Transcribe the records word for word, beginning with the first line and ending with the line that contains "Task: Click 新しいタグを追加する button"; include nothing else.

↓↓↓

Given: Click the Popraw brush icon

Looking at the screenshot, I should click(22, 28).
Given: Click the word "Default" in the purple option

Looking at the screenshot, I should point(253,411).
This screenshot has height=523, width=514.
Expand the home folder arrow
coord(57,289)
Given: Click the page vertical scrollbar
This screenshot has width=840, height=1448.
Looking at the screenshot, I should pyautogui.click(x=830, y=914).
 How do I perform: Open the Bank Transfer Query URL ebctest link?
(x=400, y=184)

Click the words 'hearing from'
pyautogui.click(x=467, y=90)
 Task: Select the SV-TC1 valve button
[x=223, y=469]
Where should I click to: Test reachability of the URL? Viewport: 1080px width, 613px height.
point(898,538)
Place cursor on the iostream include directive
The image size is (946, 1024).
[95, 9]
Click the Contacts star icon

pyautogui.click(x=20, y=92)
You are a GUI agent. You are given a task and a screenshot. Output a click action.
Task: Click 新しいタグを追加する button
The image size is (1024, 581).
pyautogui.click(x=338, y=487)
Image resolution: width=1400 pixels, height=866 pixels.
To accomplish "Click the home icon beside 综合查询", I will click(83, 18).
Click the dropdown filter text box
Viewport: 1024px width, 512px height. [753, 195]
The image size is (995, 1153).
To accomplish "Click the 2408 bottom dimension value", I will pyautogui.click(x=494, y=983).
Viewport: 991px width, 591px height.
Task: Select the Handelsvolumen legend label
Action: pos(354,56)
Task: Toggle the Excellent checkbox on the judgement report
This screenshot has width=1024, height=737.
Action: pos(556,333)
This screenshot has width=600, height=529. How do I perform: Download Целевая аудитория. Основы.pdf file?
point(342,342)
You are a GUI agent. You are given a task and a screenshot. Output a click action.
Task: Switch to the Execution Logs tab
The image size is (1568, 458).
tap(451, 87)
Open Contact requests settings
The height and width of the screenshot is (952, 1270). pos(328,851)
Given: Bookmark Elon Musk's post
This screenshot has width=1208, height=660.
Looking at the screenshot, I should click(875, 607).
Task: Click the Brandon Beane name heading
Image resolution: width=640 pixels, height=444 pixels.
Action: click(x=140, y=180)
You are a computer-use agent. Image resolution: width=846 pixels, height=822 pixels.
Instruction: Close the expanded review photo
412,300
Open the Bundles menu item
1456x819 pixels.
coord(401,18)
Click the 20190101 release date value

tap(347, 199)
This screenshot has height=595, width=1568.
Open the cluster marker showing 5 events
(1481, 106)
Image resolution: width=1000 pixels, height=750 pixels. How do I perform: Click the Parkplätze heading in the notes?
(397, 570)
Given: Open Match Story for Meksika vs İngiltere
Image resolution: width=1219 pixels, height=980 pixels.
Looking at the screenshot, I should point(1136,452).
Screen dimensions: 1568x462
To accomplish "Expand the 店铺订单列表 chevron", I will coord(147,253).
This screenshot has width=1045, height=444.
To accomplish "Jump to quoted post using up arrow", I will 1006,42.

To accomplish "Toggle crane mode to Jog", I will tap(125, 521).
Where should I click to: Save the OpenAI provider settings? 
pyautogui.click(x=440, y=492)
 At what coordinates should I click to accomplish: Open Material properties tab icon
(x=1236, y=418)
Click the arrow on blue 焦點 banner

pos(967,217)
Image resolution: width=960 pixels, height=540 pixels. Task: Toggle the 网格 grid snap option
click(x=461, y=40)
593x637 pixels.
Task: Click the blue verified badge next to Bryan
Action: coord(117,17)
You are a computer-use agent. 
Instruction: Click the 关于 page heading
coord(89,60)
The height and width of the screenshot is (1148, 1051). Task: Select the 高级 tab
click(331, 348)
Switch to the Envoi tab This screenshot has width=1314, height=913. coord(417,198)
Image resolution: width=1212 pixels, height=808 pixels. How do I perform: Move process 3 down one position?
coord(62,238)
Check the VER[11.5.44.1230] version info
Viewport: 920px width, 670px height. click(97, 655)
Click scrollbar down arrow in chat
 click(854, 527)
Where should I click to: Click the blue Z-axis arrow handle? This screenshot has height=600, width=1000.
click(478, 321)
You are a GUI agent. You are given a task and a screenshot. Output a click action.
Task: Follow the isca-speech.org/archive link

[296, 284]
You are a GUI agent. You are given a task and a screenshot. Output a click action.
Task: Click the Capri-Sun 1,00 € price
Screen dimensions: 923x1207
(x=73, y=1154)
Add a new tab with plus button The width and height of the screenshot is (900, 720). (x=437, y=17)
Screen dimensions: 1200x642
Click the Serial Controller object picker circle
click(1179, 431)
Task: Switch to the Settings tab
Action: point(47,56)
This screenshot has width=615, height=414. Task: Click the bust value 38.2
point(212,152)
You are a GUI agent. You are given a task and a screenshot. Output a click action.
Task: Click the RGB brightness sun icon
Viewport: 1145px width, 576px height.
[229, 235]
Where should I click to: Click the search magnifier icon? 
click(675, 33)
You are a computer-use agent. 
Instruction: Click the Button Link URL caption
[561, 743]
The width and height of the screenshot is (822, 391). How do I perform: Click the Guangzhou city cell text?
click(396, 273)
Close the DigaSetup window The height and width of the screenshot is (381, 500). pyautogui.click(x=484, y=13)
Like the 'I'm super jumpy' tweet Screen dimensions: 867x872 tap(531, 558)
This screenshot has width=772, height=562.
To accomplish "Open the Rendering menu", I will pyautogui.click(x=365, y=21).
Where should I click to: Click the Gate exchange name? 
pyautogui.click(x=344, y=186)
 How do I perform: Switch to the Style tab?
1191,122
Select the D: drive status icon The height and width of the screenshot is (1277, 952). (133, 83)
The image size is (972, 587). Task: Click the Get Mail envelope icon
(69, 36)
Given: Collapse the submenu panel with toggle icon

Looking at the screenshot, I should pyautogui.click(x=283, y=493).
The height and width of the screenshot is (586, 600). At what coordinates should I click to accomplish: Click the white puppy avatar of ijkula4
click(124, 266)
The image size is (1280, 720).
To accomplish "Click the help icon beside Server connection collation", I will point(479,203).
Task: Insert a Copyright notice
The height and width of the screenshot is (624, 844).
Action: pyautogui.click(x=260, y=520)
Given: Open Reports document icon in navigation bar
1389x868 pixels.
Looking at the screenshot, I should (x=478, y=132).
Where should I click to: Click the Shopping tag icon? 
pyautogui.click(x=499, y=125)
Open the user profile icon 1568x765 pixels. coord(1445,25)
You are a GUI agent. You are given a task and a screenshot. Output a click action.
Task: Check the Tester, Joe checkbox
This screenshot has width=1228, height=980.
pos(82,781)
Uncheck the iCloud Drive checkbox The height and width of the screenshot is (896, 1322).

↑↑↑

Result for this exercise
Given: Click the Popraw brush icon

Looking at the screenshot, I should click(22, 28).
Given: Click the word "Default" in the purple option

Looking at the screenshot, I should point(253,411).
This screenshot has height=523, width=514.
Expand the home folder arrow
coord(57,289)
Given: Click the page vertical scrollbar
This screenshot has width=840, height=1448.
Looking at the screenshot, I should pyautogui.click(x=830, y=914).
 How do I perform: Open the Bank Transfer Query URL ebctest link?
(x=400, y=184)

Click the words 'hearing from'
pyautogui.click(x=467, y=90)
 Task: Select the SV-TC1 valve button
[x=223, y=469]
Where should I click to: Test reachability of the URL? Viewport: 1080px width, 613px height.
point(898,538)
Place cursor on the iostream include directive
The image size is (946, 1024).
[95, 9]
Click the Contacts star icon

pyautogui.click(x=20, y=92)
You are a GUI agent. You are given a task and a screenshot. Output a click action.
Task: Click 新しいタグを追加する button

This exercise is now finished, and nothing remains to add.